I love A Few Good Men. Here's the Jack Nicholson rant from the end of the movie. Go on - do your best Jack voice and have a go at it!

You coerced the doctor! Colonel Jessep, did you order the Code Red?

You don't have to answer that.

You want answers!

I want the truth!

You can't handle the truth! Son, we live in a world with walls that must be guarded. Who's gonna do it? You? You, Lt. Weinberg? I have more responsibility than you can fathom. You weep for Santiago and curse the Marines. You have the luxury of not knowing what I know. Santiago's death, while tragic, saved lives. And my existence, while grotesque to you, saves lives! But deep down, in places you don't talk about at parties, you want me on that wall, you need me on that wall. We use words like honor, code, loyalty. They're the backbone of our lives. You use them as a punchline! I haven't the time or inclination to explain myself to a man who rises and sleeps under the very blanket of freedom that I provide, and then questions the manner in which I provide it. I'd rather you just said, "thank you" and go on your way, or pick up a gun and stand a post. Either way I don't care what you think you are entitled to!

Tuesday, May 16, 2006

The 10 Biggest Driver Pet Peeves


The Hagerty Collector Network, the country’s leading insurance company for collector vehicles, surveyed thousands of members nationwide to find out their top complaints about other drivers.
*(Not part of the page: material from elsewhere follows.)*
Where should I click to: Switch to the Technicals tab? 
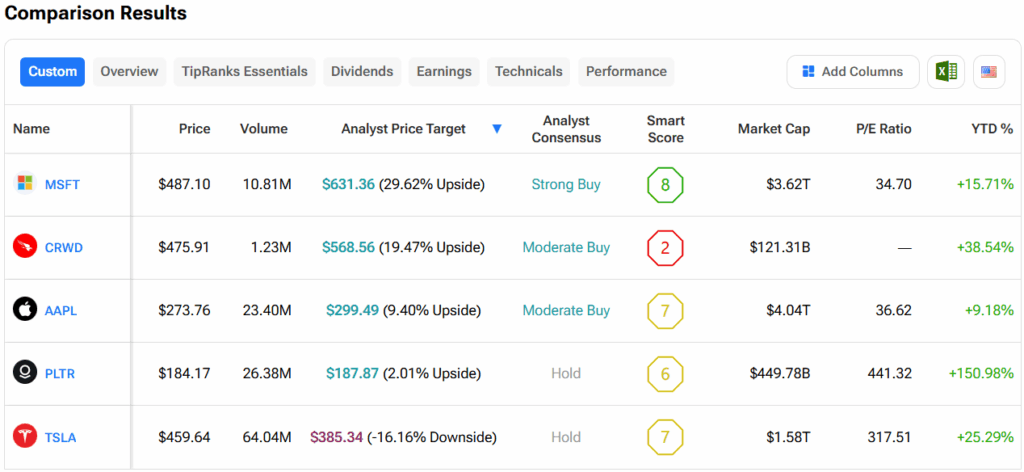coord(528,72)
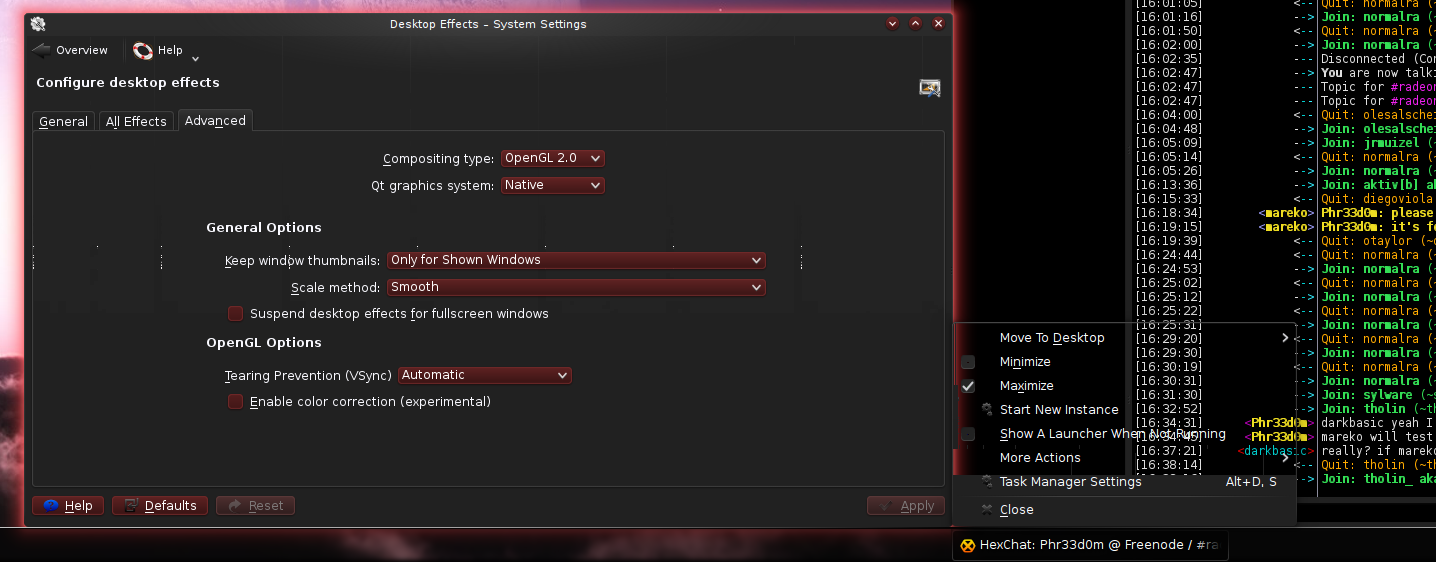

Here are their “Top 10 Driving Peeves.” Share your frustrations, and confess which ones you’re guilty of.
1. Distracted drivers talking on cell phones (Motor Mouths)
2. Slow drivers in the fast lane (Turtle Racers)
3. Pushy drivers who tailgate (Piggybackers)
4. Drivers who weave through traffic to gain one or two car lengths (Wacky Weavers)
5. Obnoxious drivers who speed up to keep you from changing lanes (Gap Snatchers)
6. Hasty drivers who change lanes without signaling (Space Invaders)
7. Road Rage (Road Ragers)
8. Motorcyclists who race down the middle of a lane, between cars (Speed Racers)
9. Women applying makeup and men shaving (Driving Divas)
10. Drivers who leave their turn signal on for miles (Morse Coders).

Monday, May 15, 2006

Apple vs Apple vs BBC vs Unknown Cabbie


Last week a London Court ruled on a case involving Apple Computer and the record label owned by the Beatles. BBC called Guy Kewney, the editor of Newswireless.net, to their studios to be interviewed about the court case. When a production flunky ran to the lobby to get Mr. Kewney for the interview he managed to grab a clueless cab driver instead. The poor cabbie, who could barely speak English, was slammed onto the set and suddenly he was being interviewed about a case he knew nothing about. You gotta give him credit. He was on his game, in spite of the look of absolute panic when he realized what was happening. Click on the link in the title where you can watch the interview. Nobody knows who the cabbie is. They're looking for him, and if they find him he'll be an instant Brit celebrity.

Wednesday, May 03, 2006

I Have Grass!

I have a new passion - yardwork! I used to hate gardening, so I never did it. All I ever did was mow, and only when the neighbors complained, or when Holly nagged. But now, since we bought our own home last December I can't stop. Last week I planted some grass seed in bare spots on the lawn. I watered those spots twice and day, and today, I laid down on the lawn and noticed tiny, tiny sprouts of grass. I can't express how excited I was! I can't wait to water those sprouts. I've been mowing, hedging, moving mulch, planting flowers, fertilizing, watering, and raking. Oh, and I have my own tool shed! It's big and red. We also have a grapevine. We have a tree with a Robin's nest. Last week two eggs hatched. I've been checking on them every day. One day I got too close - the mama bird attacked my head! I've bought a bird bath, and I'm pricing bird feeders. Out back I have a grill, patio furniture, a firebowl, and a hammock. I love spring now. I notice new life everywhere. I am the master of my domain. The king of the castle. the lord of the manor. What a life!